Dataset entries
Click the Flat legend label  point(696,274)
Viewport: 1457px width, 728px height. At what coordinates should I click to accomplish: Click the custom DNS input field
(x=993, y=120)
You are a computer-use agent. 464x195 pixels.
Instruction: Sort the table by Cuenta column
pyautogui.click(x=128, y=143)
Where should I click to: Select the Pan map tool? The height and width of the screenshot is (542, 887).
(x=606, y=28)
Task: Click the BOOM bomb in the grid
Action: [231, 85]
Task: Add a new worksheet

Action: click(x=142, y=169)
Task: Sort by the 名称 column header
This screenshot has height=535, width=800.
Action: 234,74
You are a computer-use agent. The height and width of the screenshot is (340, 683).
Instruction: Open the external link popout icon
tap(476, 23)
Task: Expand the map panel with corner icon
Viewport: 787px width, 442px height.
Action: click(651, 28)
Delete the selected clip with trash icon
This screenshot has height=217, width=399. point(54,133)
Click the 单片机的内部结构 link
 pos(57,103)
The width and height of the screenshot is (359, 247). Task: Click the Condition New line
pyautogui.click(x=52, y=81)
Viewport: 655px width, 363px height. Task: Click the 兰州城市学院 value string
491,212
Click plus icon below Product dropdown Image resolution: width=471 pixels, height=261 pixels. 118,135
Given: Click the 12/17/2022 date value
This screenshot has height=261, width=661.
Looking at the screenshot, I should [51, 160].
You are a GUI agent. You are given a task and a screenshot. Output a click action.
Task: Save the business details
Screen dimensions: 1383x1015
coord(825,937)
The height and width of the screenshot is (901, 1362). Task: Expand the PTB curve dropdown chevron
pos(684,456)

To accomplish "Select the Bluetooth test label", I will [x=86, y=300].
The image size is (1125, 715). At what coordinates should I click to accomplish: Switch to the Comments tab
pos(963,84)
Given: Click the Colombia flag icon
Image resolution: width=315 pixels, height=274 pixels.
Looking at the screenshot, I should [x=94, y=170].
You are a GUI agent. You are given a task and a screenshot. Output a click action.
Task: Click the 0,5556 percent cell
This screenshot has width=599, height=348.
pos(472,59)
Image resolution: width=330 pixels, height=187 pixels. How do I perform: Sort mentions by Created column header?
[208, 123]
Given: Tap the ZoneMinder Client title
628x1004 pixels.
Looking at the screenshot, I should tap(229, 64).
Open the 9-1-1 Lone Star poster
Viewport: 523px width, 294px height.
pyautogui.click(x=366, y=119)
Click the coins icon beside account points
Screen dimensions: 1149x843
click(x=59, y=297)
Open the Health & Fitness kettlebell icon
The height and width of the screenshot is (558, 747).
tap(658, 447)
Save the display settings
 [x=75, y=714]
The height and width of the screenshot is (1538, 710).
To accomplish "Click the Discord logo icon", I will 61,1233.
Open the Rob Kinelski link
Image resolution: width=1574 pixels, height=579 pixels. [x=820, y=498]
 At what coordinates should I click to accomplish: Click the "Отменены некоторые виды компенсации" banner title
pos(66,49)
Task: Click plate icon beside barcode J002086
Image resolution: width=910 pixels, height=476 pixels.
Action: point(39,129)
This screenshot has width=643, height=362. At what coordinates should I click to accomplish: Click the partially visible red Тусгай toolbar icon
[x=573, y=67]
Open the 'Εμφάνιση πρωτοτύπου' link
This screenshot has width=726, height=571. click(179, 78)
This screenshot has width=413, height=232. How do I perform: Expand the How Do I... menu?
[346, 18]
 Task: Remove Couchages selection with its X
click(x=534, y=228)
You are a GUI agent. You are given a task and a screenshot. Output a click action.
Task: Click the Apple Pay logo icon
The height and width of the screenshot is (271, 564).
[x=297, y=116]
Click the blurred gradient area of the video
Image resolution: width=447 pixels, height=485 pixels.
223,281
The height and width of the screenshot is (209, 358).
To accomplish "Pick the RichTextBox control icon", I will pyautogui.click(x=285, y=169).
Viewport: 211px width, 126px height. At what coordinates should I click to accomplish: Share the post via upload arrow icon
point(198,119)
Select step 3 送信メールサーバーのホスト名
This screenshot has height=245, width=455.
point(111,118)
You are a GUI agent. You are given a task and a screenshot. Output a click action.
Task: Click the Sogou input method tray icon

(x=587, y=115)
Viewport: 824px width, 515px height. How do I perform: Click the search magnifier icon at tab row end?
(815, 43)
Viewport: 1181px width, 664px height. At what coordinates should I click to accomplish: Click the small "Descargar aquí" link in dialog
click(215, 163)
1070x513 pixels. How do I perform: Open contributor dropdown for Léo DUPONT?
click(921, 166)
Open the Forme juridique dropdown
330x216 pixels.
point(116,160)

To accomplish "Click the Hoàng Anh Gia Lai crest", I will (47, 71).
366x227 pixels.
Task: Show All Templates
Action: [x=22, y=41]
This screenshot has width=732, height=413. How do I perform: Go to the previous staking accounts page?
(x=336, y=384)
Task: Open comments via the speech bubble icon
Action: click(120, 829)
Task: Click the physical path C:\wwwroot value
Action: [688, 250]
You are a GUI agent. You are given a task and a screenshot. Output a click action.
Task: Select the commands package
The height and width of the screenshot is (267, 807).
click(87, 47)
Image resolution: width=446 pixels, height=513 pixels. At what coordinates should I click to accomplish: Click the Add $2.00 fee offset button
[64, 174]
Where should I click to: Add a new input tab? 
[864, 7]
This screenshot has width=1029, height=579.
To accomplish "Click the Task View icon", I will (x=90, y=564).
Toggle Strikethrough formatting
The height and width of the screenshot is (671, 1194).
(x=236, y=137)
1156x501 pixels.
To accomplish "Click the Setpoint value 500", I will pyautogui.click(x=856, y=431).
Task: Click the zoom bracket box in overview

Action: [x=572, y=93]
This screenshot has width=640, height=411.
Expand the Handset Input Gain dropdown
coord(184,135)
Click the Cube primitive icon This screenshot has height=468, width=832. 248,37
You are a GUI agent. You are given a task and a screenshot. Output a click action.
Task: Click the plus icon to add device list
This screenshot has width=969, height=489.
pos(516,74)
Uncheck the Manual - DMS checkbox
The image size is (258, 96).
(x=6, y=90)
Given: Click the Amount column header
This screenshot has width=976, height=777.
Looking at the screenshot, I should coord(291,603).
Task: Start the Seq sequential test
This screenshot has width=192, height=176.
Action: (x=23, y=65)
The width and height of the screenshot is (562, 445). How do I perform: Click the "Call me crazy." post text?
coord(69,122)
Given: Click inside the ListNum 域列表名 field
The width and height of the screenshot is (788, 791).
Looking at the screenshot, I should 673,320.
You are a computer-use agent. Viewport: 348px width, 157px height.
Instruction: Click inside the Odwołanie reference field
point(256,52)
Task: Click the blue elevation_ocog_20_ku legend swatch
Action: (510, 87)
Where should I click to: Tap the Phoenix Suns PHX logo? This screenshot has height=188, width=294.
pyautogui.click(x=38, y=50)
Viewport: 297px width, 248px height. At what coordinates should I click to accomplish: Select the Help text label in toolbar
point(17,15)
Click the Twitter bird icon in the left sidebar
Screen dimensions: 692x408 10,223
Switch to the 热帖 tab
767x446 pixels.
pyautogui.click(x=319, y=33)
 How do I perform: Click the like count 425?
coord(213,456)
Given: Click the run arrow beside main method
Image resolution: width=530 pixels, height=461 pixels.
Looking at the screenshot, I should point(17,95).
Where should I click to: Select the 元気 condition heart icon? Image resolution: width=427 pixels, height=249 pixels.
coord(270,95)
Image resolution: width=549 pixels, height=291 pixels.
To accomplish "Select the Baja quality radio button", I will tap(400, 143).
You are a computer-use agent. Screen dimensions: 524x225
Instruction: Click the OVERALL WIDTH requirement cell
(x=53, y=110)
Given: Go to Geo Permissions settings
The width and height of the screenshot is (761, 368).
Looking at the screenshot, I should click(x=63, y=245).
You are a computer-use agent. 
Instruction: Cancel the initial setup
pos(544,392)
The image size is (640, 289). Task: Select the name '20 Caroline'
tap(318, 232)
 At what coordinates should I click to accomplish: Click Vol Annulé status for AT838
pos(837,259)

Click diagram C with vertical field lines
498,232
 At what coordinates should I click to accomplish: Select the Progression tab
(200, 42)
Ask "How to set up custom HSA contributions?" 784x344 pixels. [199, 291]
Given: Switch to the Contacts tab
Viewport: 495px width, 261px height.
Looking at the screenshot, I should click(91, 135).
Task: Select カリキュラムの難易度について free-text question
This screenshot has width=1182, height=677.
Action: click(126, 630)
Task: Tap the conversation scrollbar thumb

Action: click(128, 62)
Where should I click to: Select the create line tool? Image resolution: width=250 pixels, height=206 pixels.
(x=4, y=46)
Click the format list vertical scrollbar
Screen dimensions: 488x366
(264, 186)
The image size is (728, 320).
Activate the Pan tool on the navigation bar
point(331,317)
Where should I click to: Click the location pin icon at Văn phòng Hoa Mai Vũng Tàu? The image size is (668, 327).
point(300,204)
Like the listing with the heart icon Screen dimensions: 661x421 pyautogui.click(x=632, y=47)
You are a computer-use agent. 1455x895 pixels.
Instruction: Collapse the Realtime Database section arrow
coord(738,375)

▸ **Task prompt**
Among the entries, work out how many lines include the word "beside". Answer with that number only.

▸ **Task response**
3